Transcribe the material word for word, beginning with the line that contains "Task: Open the three-dot more options menu" and continuing through the line that contains "Action: coord(962,43)", with both lines included. Leave the pictures out of your transcription.
*** Dataset excerpts
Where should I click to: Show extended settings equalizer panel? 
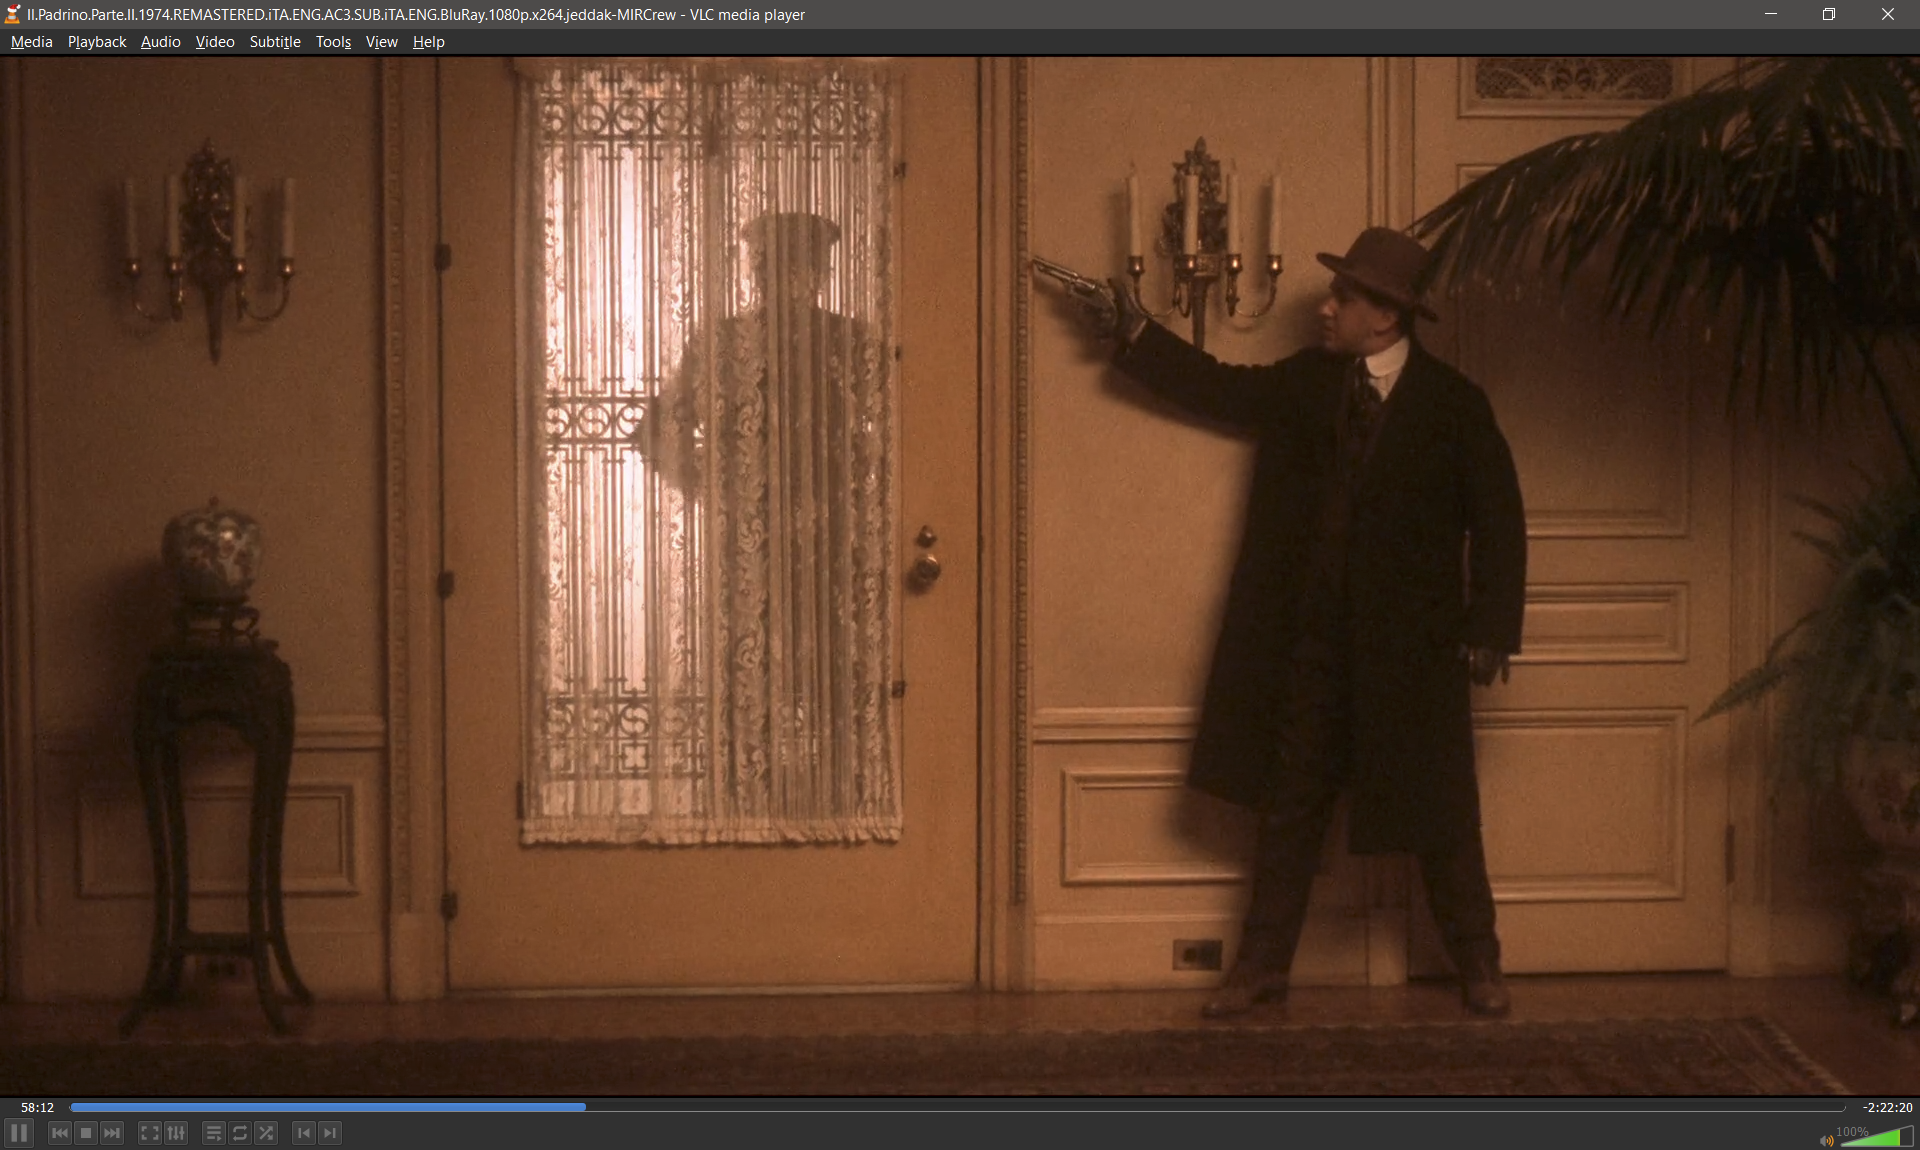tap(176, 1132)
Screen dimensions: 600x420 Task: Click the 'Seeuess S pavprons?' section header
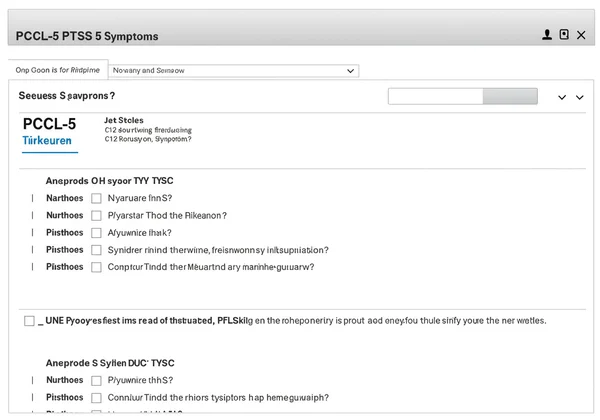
******
*** Dataset excerpts
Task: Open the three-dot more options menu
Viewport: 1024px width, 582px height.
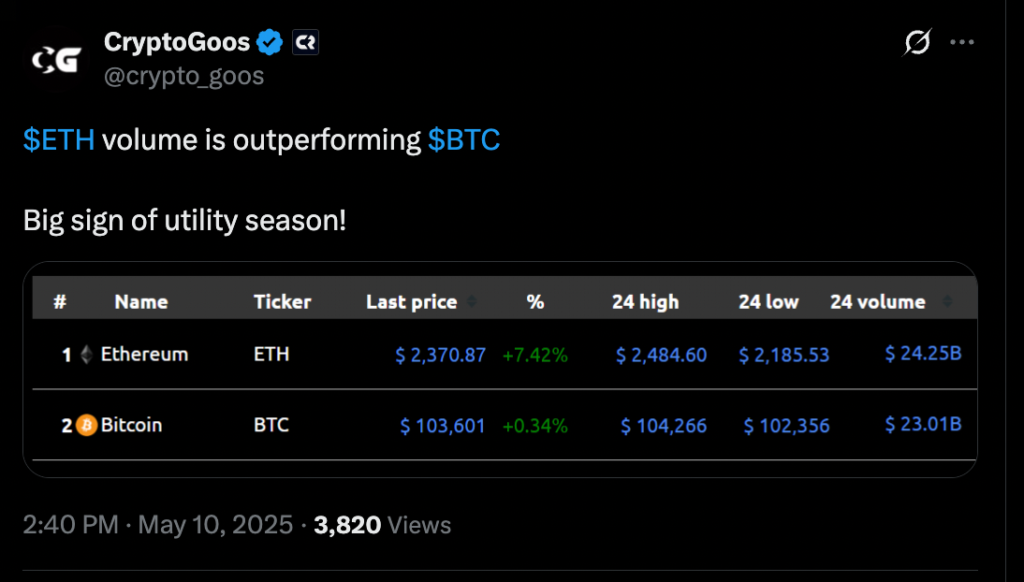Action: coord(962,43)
******
(Exercise response):
Task: Open the three-dot more options menu
Viewport: 1024px width, 582px height.
Action: coord(962,43)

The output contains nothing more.